A few months ago, Joshua Venture quietly closed down. We are proud that during its four-plus years of existence, our fellowship of Jewish social entrepreneurs piqued the interest of hundreds of unaffiliated young adults who had felt alienated by increasingly conservative and creatively stagnant Jewish institutions.

We are proud, but we are also worried. We fear that the closing of Joshua Venture may have a chilling effect on other aspiring entrepreneurs. We are concerned that Joshua Venture’s difficulty in obtaining financial support signifies a deeper resistance by major Jewish institutions to cultivating new ideas.

Joshua Venture was an organization dedicated to cultivating the next generation of leaders — this, at a time when the vast majority of young Jews in their 20s and 30s have no Jewish communal affiliations whatsoever. We fellows were fortunate to have been offered the opportunity by Joshua Venture to join the small minority of young Jewish entrepreneurs and visionaries who are actively cultivating Jewish identities and contributing to a Jewish future.

Despite its end, an independent evaluation showed strong expressions of the organization’s programmatic success since its founding in 1999. Through direct service, workshops, broadcasts, publications and performances, Joshua Venture reached more than 700,000 people and capitalized more than $3,000,000 for a Jewish renaissance in North America.

What’s more, Joshua Venture was instrumental in injecting a breath of fresh ideas into the American Jewish community.

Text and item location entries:
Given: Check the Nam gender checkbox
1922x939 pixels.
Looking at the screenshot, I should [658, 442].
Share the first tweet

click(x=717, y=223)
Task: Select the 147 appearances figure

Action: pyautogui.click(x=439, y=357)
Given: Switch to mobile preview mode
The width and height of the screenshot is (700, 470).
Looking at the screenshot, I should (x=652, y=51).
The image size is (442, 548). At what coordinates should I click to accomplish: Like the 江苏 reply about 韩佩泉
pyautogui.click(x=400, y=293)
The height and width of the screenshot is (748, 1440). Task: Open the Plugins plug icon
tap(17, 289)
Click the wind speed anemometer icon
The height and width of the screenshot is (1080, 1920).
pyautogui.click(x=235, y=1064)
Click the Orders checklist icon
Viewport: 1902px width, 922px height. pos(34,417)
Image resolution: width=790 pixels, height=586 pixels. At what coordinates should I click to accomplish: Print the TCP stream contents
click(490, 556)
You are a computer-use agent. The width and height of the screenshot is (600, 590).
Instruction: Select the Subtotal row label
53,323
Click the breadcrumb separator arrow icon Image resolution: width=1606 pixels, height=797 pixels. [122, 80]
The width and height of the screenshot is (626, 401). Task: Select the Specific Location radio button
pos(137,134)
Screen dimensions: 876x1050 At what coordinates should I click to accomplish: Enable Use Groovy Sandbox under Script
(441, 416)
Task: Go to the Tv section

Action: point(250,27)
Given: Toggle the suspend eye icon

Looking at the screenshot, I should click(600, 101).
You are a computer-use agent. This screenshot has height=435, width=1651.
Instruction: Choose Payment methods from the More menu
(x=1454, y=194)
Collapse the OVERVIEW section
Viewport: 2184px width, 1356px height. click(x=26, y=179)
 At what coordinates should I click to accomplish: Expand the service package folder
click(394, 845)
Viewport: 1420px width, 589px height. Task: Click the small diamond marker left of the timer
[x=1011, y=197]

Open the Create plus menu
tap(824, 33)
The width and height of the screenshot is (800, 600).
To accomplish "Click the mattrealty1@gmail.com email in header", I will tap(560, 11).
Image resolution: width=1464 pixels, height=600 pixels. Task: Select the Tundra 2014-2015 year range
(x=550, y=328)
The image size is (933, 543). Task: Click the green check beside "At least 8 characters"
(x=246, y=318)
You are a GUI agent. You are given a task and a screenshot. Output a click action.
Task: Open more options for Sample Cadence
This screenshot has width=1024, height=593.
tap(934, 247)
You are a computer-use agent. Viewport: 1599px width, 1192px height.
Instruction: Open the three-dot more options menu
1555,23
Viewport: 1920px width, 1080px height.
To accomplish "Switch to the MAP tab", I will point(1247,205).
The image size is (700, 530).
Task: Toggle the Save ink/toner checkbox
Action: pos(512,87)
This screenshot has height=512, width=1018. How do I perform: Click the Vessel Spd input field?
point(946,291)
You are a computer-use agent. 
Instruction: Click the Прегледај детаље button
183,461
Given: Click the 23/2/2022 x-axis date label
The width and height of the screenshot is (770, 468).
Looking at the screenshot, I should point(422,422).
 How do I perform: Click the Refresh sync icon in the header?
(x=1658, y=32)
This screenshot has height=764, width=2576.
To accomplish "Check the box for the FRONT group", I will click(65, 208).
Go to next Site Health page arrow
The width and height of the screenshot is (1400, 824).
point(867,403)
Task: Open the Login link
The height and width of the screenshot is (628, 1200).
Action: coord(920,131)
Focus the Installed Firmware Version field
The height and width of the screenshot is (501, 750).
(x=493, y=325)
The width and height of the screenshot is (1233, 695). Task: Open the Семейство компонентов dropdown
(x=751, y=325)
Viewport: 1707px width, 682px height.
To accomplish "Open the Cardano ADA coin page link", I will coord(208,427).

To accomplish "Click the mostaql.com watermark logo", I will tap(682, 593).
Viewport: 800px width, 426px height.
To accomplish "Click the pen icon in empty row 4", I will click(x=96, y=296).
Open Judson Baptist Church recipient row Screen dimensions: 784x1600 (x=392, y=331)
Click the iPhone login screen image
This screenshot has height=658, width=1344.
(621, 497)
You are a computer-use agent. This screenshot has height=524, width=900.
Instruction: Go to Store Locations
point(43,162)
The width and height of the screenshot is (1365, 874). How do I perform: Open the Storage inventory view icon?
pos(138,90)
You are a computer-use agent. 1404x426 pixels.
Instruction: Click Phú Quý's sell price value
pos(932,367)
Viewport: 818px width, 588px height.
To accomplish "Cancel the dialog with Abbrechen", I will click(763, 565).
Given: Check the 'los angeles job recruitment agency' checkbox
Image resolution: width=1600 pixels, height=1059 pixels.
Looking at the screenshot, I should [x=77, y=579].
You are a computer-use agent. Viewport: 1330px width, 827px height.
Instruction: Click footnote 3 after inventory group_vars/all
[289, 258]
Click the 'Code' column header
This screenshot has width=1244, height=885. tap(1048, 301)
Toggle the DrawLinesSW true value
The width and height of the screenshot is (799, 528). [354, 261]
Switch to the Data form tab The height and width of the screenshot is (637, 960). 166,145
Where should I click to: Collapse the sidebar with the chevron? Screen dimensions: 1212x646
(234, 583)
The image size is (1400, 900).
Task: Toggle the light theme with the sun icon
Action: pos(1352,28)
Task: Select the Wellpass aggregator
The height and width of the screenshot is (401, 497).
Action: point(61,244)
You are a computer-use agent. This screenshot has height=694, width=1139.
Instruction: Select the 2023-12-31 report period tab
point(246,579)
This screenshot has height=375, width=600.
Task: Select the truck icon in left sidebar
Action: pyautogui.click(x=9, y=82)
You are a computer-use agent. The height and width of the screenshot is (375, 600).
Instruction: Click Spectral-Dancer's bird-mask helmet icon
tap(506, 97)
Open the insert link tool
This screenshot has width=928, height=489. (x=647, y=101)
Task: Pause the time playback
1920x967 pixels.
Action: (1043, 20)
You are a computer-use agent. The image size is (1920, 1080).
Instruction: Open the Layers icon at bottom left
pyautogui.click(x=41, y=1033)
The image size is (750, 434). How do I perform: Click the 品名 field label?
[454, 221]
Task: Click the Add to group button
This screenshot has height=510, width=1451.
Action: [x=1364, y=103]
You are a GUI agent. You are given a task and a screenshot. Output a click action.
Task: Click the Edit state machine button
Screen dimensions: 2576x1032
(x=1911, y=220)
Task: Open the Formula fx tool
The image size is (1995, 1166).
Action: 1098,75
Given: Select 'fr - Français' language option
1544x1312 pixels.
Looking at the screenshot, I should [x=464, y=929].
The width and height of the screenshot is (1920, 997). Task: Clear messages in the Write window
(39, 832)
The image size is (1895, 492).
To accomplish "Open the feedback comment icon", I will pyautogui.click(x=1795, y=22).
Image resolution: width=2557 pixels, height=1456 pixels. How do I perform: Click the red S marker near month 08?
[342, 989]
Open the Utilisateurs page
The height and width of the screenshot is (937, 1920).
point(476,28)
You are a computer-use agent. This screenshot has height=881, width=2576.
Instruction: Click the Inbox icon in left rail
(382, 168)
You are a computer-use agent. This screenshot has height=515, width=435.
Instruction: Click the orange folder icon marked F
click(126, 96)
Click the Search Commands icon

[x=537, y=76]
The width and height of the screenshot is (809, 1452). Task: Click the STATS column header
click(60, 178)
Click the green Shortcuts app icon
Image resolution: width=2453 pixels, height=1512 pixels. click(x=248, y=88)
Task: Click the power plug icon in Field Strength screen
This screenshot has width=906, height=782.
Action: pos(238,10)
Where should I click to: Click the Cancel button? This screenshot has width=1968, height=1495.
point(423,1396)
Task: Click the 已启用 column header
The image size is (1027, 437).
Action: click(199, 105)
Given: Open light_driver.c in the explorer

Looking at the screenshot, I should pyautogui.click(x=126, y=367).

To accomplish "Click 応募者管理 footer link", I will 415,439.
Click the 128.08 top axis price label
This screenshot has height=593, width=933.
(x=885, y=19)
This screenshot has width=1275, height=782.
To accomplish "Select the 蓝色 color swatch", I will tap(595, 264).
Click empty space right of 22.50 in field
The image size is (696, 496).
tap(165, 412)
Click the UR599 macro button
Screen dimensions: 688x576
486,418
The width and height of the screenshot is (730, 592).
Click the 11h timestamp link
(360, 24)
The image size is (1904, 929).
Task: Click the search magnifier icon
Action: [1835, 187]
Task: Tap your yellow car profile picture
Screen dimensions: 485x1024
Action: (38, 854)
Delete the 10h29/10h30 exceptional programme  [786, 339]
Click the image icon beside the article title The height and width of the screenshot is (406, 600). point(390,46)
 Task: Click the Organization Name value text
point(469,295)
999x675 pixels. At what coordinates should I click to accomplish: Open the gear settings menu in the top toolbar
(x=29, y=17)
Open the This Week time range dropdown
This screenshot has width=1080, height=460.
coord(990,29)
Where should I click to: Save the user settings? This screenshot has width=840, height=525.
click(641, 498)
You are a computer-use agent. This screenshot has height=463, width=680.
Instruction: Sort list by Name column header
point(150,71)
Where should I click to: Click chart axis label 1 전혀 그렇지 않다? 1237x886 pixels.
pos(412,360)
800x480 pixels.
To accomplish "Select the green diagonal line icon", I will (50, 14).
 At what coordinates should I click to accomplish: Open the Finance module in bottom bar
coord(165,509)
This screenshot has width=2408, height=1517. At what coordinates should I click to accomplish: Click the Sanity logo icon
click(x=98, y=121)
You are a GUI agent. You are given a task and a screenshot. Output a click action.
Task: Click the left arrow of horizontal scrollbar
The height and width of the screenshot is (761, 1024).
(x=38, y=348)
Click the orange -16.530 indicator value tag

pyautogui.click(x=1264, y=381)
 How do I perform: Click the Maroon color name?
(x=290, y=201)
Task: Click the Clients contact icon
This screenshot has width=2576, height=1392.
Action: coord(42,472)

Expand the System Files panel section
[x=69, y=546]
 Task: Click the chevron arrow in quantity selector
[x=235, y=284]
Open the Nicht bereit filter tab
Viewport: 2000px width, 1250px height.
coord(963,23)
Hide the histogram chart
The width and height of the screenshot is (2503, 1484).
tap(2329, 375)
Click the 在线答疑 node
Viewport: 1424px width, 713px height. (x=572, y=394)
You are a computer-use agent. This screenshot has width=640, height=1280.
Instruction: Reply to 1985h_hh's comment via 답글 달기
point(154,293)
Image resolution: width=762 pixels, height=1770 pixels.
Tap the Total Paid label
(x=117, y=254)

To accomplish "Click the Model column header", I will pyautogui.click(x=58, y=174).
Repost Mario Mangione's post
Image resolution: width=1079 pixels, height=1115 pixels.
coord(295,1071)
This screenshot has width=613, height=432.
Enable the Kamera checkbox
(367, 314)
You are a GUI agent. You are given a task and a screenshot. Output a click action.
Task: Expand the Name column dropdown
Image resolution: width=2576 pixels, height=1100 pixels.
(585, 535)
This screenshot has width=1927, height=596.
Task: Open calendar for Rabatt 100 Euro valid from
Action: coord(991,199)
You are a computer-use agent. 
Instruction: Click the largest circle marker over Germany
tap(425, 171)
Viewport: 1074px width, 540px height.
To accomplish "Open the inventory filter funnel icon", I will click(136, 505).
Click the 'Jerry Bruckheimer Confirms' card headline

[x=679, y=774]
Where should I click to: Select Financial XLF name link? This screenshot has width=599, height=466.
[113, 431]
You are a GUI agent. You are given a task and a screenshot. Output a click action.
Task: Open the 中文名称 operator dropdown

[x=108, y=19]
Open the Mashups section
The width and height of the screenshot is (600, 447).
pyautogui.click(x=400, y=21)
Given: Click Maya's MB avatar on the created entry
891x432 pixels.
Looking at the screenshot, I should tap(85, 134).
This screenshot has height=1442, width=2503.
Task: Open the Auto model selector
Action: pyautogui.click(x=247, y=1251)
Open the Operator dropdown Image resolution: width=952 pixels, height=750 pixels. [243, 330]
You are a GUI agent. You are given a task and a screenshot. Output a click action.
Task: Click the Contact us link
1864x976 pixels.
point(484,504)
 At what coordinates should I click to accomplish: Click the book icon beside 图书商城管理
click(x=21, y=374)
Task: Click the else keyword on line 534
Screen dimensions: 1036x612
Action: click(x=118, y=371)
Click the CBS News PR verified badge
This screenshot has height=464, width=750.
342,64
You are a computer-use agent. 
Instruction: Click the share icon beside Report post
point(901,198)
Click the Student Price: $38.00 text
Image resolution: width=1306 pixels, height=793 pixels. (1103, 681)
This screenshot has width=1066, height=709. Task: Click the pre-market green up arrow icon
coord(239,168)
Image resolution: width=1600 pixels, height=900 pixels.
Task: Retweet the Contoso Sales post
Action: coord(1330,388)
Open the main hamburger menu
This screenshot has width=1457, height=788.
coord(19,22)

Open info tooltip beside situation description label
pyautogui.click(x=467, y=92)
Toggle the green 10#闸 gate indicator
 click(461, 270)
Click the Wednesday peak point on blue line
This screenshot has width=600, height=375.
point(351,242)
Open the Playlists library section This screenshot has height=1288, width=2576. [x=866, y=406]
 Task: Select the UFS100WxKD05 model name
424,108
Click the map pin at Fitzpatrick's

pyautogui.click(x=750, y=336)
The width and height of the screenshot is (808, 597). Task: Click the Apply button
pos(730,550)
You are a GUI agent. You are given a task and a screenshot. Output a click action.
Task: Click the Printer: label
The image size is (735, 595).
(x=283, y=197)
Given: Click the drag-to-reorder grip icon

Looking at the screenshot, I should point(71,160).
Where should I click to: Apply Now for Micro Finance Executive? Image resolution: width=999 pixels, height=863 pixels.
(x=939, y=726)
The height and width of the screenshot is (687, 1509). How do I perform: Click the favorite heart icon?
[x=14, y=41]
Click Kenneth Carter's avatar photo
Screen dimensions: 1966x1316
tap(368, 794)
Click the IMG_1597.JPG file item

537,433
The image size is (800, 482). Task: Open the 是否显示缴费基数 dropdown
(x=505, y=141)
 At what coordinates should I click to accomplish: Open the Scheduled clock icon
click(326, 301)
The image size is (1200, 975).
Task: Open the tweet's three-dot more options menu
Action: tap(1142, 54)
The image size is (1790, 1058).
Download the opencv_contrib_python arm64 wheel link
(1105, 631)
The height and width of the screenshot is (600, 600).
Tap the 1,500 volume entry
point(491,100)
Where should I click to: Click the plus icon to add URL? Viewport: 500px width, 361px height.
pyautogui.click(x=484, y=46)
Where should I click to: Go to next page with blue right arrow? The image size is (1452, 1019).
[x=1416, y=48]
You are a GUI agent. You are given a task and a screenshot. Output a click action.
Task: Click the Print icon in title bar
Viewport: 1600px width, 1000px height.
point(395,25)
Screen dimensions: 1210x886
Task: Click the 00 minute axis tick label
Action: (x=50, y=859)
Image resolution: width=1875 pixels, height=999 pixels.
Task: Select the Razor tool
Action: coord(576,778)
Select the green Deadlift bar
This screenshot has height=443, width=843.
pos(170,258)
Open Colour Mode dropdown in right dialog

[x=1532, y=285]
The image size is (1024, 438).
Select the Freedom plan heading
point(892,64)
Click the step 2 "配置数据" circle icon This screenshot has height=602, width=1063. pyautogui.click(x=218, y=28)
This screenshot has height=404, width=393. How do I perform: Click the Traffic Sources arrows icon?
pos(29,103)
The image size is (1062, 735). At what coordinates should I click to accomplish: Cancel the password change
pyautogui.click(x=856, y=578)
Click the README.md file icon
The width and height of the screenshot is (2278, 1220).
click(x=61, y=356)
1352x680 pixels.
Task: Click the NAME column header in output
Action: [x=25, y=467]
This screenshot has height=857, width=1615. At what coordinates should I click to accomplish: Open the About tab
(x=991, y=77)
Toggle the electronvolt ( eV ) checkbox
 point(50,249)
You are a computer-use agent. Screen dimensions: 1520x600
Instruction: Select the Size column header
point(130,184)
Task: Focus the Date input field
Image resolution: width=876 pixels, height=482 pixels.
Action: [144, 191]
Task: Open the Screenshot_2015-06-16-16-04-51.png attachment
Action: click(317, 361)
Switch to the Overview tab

* Required tasks
a) Print everything in the Joshua Venture passage from "A few months" down to "stagnant Jewish institutions.", word for word.
b) Using the Joshua Venture passage, decide whether each statement agrees with it, answering yes or no and quoting the deciding words: (i) Joshua Venture was founded in 1999. (ii) Joshua Venture reached fewer than 500,000 people. (iii) Joshua Venture's closing was widely publicized.

* The results
a)
A few months ago, Joshua Venture quietly closed down. We are proud that during its four-plus years of existence, our fellowship of Jewish social entrepreneurs piqued the interest of hundreds of unaffiliated young adults who had felt alienated by increasingly conservative and creatively stagnant Jewish institutions.

b)
(i) Yes: "since its founding in 1999"
(ii) No: "reached more than 700,000 people"
(iii) No: "Joshua Venture quietly closed down"